Image of Green Fluorescently Labeled Bitter Taste Receptor Cells
in a Mouse Tongue
Video of mouse gustatory ganglion neurons responding to tastants applied to the tongue. GCaMP fluorescence increases in intensity as calcium flows into the neurons, serving as a proxy measure of neural activity.
Research
Our lab is interested in investigating the sense of taste and the molecules, cells, and circuits involved in chemosensation from the tongue and gut to the brain. Taste receptor cells on the tongue are specialized to be activated by one of the five taste qualities, and signal that information to discrete populations of neurons in the gustatory ganglia through "labeled lines." This hard-wired, labeled line connectivity pattern is essential for our ability to correctly detect and discriminate tastes. The lab is interested in understanding how this gustatory circuit is organized at the cellular and molecular level.

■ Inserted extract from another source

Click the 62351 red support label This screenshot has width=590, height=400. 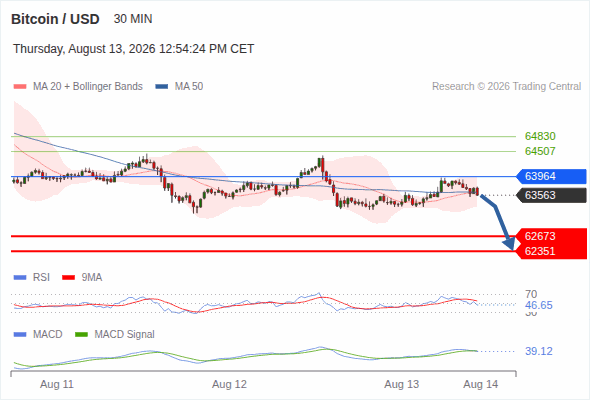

Less well understood are chemosensory cells in the gut – which have many parallels to taste receptor cells – and may signal the presence of nutrients, toxins, and microbial metabolites to peripheral sensory neurons in the vagal ganglia. We aim to identify the cells and signaling mechanisms necessary for this gut-brain communication.
Techniques
The Macpherson Lab combines the power of mouse genetics with in vivo functional imaging of gustatory and vagal ganglia neurons. We use molecular cloning and BAC recombineering to engineer transgenic mouse lines for Cre-dependent expression of imaging and optogenetic toolkit genes (like GFP, GCaMP, and Channel Rhodopsin) within specific populations of cells. The lab also use CRISPR gene targeting to create knockout mouse models faster and easier than traditional methods. In addition to using circuit mapping techniques such as GFP Reconstitution Across Synaptic Partners (GRASP), the lab can manipulate these circuits with optogenetics, and assay the effect of their manipulation with behavioral assays.